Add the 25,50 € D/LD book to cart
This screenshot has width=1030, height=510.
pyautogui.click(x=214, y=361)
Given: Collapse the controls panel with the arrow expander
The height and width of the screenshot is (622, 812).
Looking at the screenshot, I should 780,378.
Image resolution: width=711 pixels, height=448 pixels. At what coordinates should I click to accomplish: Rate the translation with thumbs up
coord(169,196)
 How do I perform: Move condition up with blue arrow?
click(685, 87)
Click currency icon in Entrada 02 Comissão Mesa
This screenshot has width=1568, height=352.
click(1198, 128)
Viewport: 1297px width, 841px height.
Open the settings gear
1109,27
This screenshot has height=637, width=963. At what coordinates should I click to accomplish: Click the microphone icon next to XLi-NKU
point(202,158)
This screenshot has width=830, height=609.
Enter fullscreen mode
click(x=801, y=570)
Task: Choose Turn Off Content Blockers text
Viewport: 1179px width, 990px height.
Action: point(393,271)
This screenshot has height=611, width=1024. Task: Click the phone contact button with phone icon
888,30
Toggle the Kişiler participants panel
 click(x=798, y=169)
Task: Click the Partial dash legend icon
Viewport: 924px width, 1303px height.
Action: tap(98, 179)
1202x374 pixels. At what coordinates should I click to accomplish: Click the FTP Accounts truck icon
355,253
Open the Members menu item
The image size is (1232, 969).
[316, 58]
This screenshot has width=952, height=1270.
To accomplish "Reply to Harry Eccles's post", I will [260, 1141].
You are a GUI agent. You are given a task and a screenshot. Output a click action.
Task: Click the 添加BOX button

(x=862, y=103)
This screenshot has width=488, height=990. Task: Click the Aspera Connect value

□ □ □ □

_Your objective:_ Output the entire listing above without leaving out or altering anything.

_Solution to the problem:_
Add the 25,50 € D/LD book to cart
This screenshot has width=1030, height=510.
pyautogui.click(x=214, y=361)
Given: Collapse the controls panel with the arrow expander
The height and width of the screenshot is (622, 812).
Looking at the screenshot, I should 780,378.
Image resolution: width=711 pixels, height=448 pixels. At what coordinates should I click to accomplish: Rate the translation with thumbs up
coord(169,196)
 How do I perform: Move condition up with blue arrow?
click(685, 87)
Click currency icon in Entrada 02 Comissão Mesa
This screenshot has width=1568, height=352.
click(1198, 128)
Viewport: 1297px width, 841px height.
Open the settings gear
1109,27
This screenshot has height=637, width=963. At what coordinates should I click to accomplish: Click the microphone icon next to XLi-NKU
point(202,158)
This screenshot has width=830, height=609.
Enter fullscreen mode
click(x=801, y=570)
Task: Choose Turn Off Content Blockers text
Viewport: 1179px width, 990px height.
Action: point(393,271)
This screenshot has height=611, width=1024. Task: Click the phone contact button with phone icon
888,30
Toggle the Kişiler participants panel
 click(x=798, y=169)
Task: Click the Partial dash legend icon
Viewport: 924px width, 1303px height.
Action: tap(98, 179)
1202x374 pixels. At what coordinates should I click to accomplish: Click the FTP Accounts truck icon
355,253
Open the Members menu item
The image size is (1232, 969).
[316, 58]
This screenshot has width=952, height=1270.
To accomplish "Reply to Harry Eccles's post", I will [260, 1141].
You are a GUI agent. You are given a task and a screenshot. Output a click action.
Task: Click the 添加BOX button

(x=862, y=103)
This screenshot has width=488, height=990. Task: Click the Aspera Connect value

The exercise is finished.